Part (3): Using one single predictor to fit a Logistic Regression Model instead

Now we can instead fit a logistic regression model onto our data and see how things change.

In [ ]:
logistic_mod = LogisticRegression(C=1000000, fit_intercept=True) #The C value here is a way to prevent regularization
X_train_mul_wcons = sm.add_constant(X_train["Gene 10"])
X_test_mul_wcons = sm.add_constant(X_test["Gene 10"])
logistic_mod.fit(X_train_mul_wcons, y_train)

y_hat_train_logistic_mod = logistic_mod.predict(X_train_mul_wcons)
y_hat_test_logistic_mod = logistic_mod.predict(X_test_mul_wcons)

print("Training Accuracy for Logistic Regression: ", accuracy_score(y_train, y_hat_train_logistic_mod))
print("Test Accuracy for Logistic Regression: ", accuracy_score(y_test, y_hat_test_logistic_mod))

As we see, the training accuracy is basically the same, but the test accuracy with logsitic regression is better due to being able to better account for the cases where the response variable is very large and very small for Gene 10. The takeaway message here is that logistic regresison will outperform a model when your Y values tend to be very extreme.

Part (4): Using all predictor variables in a logistic regression

In [ ]:
logistic_mod_all = LogisticRegression(C=100000, fit_intercept=True)
X_train_mul_wcons = sm.add_constant(X_train)
X_test_mul_wcons = sm.add_constant(X_test)

logistic_mod_all.fit(X_train_mul_wcons, y_train)
y_hat_train_logistic_mod_all = logistic_mod_all.predict(X_train_mul_wcons)
y_hat_test_logistic_mod_all = logistic_mod_all.predict(X_test_mul_wcons)
print("Training accuracy for Logistic Regression: ", accuracy_score(y_train, y_hat_train_logistic_mod_all))
print("Test accuracy for Logistic Regression: ", accuracy_score(y_test, y_hat_test_logistic_mod_all))
In [ ]:
predicted = np.round(y_hat_test_logistic_mod_all)
expected = y_test
print(metrics.classification_report(expected, predicted))
In [ ]:
pd.crosstab(expected,predicted,margins=True, rownames=['Actual'], colnames=['Predicted'])

Using this matrix, we can see that of the people who actually did not have cancer, 6 were said to have cancer (false positive), while of the people who acutally did have cancer, 4 were mistakenly said to not have it (false negative). In biomedical applications, it usually is the case that false negatives tend to have greater consequences. For example, a patient would rather be told they mistakenly had cancer, which might lead to more testing.

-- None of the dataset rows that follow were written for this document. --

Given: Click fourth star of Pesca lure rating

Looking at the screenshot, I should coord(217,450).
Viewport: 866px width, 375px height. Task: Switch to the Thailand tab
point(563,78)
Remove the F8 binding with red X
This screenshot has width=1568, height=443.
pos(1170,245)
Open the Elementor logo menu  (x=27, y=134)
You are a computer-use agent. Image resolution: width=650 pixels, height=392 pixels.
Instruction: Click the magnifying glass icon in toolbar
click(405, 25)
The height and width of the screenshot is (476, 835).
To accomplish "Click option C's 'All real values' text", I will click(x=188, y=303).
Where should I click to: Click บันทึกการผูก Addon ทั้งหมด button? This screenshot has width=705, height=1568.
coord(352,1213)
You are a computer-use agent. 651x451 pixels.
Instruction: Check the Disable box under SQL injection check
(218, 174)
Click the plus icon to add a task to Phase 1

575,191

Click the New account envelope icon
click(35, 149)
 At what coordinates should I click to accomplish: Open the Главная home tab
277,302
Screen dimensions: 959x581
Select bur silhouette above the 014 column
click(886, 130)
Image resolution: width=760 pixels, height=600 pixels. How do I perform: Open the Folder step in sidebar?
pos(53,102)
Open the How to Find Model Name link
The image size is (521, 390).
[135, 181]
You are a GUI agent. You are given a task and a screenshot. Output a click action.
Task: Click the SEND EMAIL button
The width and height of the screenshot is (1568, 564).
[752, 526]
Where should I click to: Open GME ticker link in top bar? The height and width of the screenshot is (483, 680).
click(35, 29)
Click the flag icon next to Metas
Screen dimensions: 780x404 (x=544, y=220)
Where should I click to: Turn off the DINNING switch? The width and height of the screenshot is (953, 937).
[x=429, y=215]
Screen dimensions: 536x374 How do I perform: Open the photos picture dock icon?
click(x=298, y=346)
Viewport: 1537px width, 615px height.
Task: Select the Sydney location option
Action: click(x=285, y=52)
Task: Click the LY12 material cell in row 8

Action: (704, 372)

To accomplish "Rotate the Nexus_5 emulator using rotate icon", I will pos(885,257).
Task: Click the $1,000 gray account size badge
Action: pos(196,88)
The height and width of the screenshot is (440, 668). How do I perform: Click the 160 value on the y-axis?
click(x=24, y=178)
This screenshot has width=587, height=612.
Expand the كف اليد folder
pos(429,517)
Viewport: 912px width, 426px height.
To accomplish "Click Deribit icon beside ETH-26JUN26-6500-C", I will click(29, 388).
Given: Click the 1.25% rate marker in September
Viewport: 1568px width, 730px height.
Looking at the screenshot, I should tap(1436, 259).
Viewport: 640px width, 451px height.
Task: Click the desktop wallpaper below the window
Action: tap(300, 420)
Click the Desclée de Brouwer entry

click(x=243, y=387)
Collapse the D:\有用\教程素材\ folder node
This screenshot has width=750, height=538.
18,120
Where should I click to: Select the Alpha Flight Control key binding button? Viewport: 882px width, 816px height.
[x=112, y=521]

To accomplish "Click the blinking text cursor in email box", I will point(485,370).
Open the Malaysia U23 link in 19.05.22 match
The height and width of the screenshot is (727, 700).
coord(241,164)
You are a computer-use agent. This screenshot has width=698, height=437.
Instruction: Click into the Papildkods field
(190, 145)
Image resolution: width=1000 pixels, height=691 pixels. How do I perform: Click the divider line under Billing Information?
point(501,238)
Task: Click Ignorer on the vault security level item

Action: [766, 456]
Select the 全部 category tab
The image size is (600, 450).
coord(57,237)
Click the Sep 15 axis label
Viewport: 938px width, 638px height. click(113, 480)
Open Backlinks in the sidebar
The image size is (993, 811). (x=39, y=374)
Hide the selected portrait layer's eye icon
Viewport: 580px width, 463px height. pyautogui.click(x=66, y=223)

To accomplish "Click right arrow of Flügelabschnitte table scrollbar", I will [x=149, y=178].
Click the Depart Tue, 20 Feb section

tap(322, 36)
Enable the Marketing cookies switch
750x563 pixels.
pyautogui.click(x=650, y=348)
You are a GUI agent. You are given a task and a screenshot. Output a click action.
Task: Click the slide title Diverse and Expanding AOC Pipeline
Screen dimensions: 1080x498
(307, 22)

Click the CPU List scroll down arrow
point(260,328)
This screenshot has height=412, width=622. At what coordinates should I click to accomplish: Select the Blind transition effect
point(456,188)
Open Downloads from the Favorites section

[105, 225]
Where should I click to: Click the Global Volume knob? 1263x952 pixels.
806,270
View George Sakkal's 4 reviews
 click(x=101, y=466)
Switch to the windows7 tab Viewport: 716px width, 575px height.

Part (4): Incorporating Bootstrapping in a Logistic Regression Model

The main idea behind bootstrapping is to resample our data many times. For EACH time that we resample our data, we will fit the Logistic Regression model. Then for EACH resampling, we can find an associated confidence interval. Notice how we have many more predictors than observations. Intuitively, that creates a problem in that we do not have enough observations to "represent" each predictor varaible. Hence, the resampling gives us a way to approximate the case where we did indeed have enough observations.

In [ ]:
B = 100 # Number of iterations

boot_coefs = np.zeros((X_train.shape[1]+1,B))

for i in range(B):
    #Your code goes here
    boot_coefs[:,i] = logistic_mod_boot.coef_

boot_coefs.shape

If we wanted to find the 95 percent confidence interval, we can use the np.percentile function to find the datapoint that corresponds to the upper and lower bounds. As an example, we have the upper datapoint for the 95% confidence interval. (Why is it 97.5?)

In [ ]:
ci_upper = np.percentile(boot_coefs, 97.5, axis=1)
ci_lower = np.percentile(boot_coefs, 2.5, axis=1)
In [ ]:
# ct significant predictors
sig_b_ct = 0

# if ci contains 0, then insignificant
for i in range(len(ci_upper)):
    if ci_upper[i]<0 or ci_lower[i]>0:
        sig_b_ct += 1

print("Significant coefficents at 5pct level = %i / %i" % (sig_b_ct, X_train_np.shape[1]))